What strikes me most about Beauty in the Broken is not the tragedy at its heart, but the light that radiates from it. Young's humour is sharp and self-deprecating, disarming the audience from the first moments. She invites us to laugh with her, not from a place of pity, but from genuine connection. There's whimsy in the way she recounts even the darkest moments, a refusal to let trauma have the final word. This isn't a show about suffering, it's a show about what comes after, about the stubborn, magnificent work of choosing to live fully in a world that looks nothing like the one you planned.

The storytelling itself is masterful. Young hasn't lost her theatrical instincts; if anything, they've been honed by hardship. She knows exactly when to pause, when to let silence speak, when to crack a joke to release the tension building in the room. These aren't just memories recounted, they're moments lived and relived with all the skill of someone who understands the architecture of a story. The emotional beats land with precision, and there were moments when I felt the entire audience holding its breath as one.

One of the most touching elements of the production was the presence of a prompt waiting in the wings — a gentle angel figure ready to help when Young lost her way. Far from being a distraction, this detail became deeply moving, a visible reminder of the support systems we all need, the hands that reach out when we stumble. It added a layer of vulnerability and honesty that made the show even more powerful.

But what will stay with me long after leaving the theatre is the mirror it holds up to our own lives. How often do we let small inconveniences derail our days? How much energy do we waste mourning the lives we thought we'd have instead of embracing the ones we're actually living? Young's journey offers a recalibration of perspective, a reminder of how much there is to be grateful for, even in the broken places.

This isn't a show of self-pity or even of triumph in the traditional sense. It's something more nuanced: a meditation on renewal, on the daily choice to reinvent yourself when everything familiar has been stripped away. Young speaks with profound honesty about what it means to rebuild a life from fragments, to find meaning in despair, to accept that the person you become after trauma is not the person you were before — and that this, too, can be beautiful.

There's also something radical in watching a performer with a significant disability command a stage with such presence and power. Young's story demolishes any notion that disability limits possibility. Instead, she shows us how it can open entirely new spheres of experience, new depths of understanding, new ways of connecting with the world and with ourselves. Her courage is in choosing, again and again, to show up fully in her own life.
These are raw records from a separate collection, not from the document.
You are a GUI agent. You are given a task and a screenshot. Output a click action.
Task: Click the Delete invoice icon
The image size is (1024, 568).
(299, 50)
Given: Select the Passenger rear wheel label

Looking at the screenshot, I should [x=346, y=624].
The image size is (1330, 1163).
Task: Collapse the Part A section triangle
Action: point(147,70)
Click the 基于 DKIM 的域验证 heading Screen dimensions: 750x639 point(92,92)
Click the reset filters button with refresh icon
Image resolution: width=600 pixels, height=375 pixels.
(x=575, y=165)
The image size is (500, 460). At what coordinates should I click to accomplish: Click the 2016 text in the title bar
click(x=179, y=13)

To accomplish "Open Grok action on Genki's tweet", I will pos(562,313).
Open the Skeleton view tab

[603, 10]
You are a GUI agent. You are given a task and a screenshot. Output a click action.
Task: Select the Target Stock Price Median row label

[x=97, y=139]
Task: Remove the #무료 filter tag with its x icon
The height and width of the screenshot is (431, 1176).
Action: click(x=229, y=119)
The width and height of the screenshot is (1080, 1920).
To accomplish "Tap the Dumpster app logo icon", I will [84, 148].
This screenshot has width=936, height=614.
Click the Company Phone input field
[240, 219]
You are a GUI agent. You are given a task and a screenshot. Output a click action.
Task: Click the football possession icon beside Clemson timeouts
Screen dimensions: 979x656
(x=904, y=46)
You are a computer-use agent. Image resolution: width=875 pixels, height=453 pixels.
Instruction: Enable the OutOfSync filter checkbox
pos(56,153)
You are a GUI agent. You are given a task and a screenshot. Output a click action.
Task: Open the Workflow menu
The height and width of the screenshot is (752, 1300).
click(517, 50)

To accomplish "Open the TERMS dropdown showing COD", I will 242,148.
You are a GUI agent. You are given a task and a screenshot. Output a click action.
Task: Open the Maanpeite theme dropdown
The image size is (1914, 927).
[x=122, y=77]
Throughout the performance, I found myself thinking about all the ways we break in life. Not all of us fall eighteen metres, but we all face moments when our vision for the future shatters. Relationships end. Dreams die. Bodies fail us. Losses accumulate. And in those moments, we face a choice: do we hide the cracks, or do we repair ourselves with gold?

Photo: Philip Kuhn

Gaynor Young has chosen gold. In doing so, she's created a show that is a testament to the human capacity for resilience, a love letter to the people who hold us together when we can't hold ourselves, and a gentle but insistent reminder that there is beauty in the broken, if we're brave enough to look for it. It's a show that meets you where you are and sends you home changed, carrying a little more light than you had before.